WIU and Jackson Square Win 13th Annual Eddy Awards
by Kathy Wine and Michelle O'Hara
Eddy Awards were presented April 20 at River Action's 10th Annual Fish & Fire dinner at Black Hawk State Historic Site. Recipients were honored for achieving excellence on the riverfront by going against the current to get things done, as in an eddy. Presiding over the ceremony was River Action's Board of Director's President, Beth Clark.
Receiving the award for Art was the Sierra Club Eagle View Group for its yearly Environmental Film Festival. After undergoing venue changes from the beginning, overcoming challenges in turning the windowed rooms into dark theater rooms, and weathering spring snow, the group has successfully brought top-rated films to the Quad Cities, sponsored after-the-film talks, and increased attendance to the point that the large auditoriums at Augustana College are filled.
Receiving the award for Design was Western Illinois University's Moline Riverfront Campus. The plan designed by Holabird & Root, Chicago, features a state-of-the-art building housing undergraduate classes, student services, engineering labs, faculty offices, and a writing center. Remarkable are the floor-to-ceiling windows, which showcase a panoramic view of the Ben Butterworth Parkway, and green features such as a rooftop garden and materials like bamboo ceiling units, cork flooring, and seats and countertops made out of recycled aluminum shavings, to name a few. It has geothermal heating and cooling and energy-saving motion sensors for lighting. With sensitivity to river access and views, the University has overcome site constraints and the challenges of retrofitting new construction with old.
Receiving the award for Revitalization was Rock Island Economic Growth for Jackson Square, an $8.8 million redevelopment project led by GROWTH. Formerly the home of Illinois Oil Company, the circa-1922 building has been converted into thirty residential units. The Jackson Square name was chosen as a tribute to the building's previous owners for their involvement in the building's history. Once a brownfield, the site offered challenges during clean up and restoration that led to careful selection of materials for the facade and interiors.
Receiving the award for River Activity was Credit Island Adventure Rentals. (CIAR) This outfitting business sells recreation that improves quality of life in the Quad Cities through kayak, canoe, and bike rentals. CIAR gambled on a location that often floods to bring the public to an area with a rich history of river recreation in the QC. It works tirelessly to promote the market paddling on the river, Floatzilla, and Taming of the Slough to paddlers of all levels of ability.
Receiving the award for Education was author Kristen Bergren. Kristen is a teach at Butterworth School in Moline who makes environmental awareness and the need to take action on the part of conservation an important part of her curriculum. She is also a summer park ranger, interpreter at Hoover National Historic Site, chair of the local Sierra Club, board member of Black Hawk Historic Site, and active in the RiverMile Cleanup on Ben Butterworth Parkway. Kritsen was recognized for her children's book, I CAN DO THAT! In the book, she introduces Chad Pregracke, founder of Living Lands and Waters, and relates his childhood experiences, his love of the Mississippi River, and his dedication to cleaning it up. That young people are inspired to take action is due in large part to environmental writers such as Bergren.

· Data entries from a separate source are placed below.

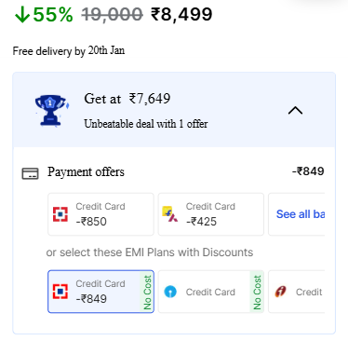Open the See all bank offers link

(x=301, y=214)
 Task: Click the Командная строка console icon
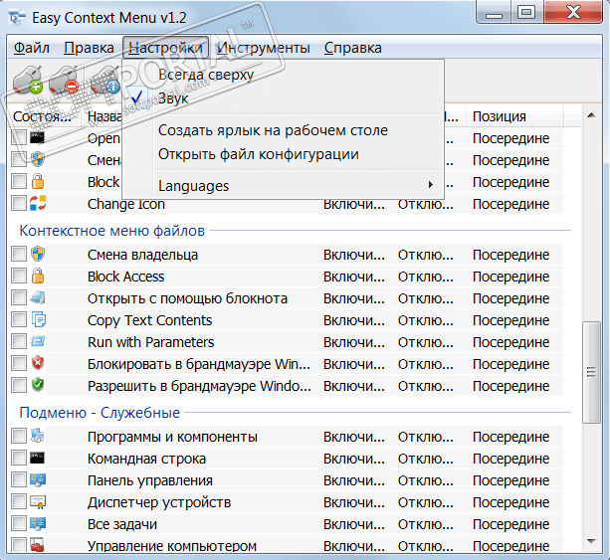point(38,459)
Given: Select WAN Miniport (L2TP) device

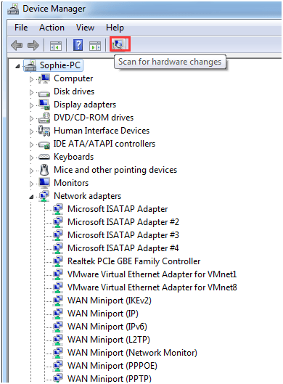Looking at the screenshot, I should tap(109, 340).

Receiving the award for Stewardship was the City of Bettendorf for five large stormwater projects. While many such projects exist in our cities, few are as large as those taken on recently in Bettendorf. The challenge of working on large sites, securing funding, stabilizing stream banks, and working in populated neighborhoods are just a few of the trials encountered. The GreenWay Creek Project is approximately six acres; the Golden Valley to Spruce Hills Drive project, fifteen acres; Faye's Field, which drains four parking lots at the Children's Museum and Library into a bioswale, two acres; the Stafford Creek drainage way, costing one million dollars, is approximately one hundred acres; and the Crow Creek/Stafford Creek project, the largest, is 200-300 acres. The jury found much to applaud in these recent steps to stormwater management.
Receiving the award for Brownfield Cleanups was Sally Heffernan, a city planner formerly with the City of Rock Island, with a Special Recognition Award. Sally's dedication to riverfront development, activities and cleanups has been evident over her years as an employee of the City of Rock Island and long-time friend and supporter of River Action. During the ceremony, Sally was recognized specifically for her most recent contributions; the cleanups of the Children's Garden area at the Quad City Botanical Center and the site of the Jackson Square renovation.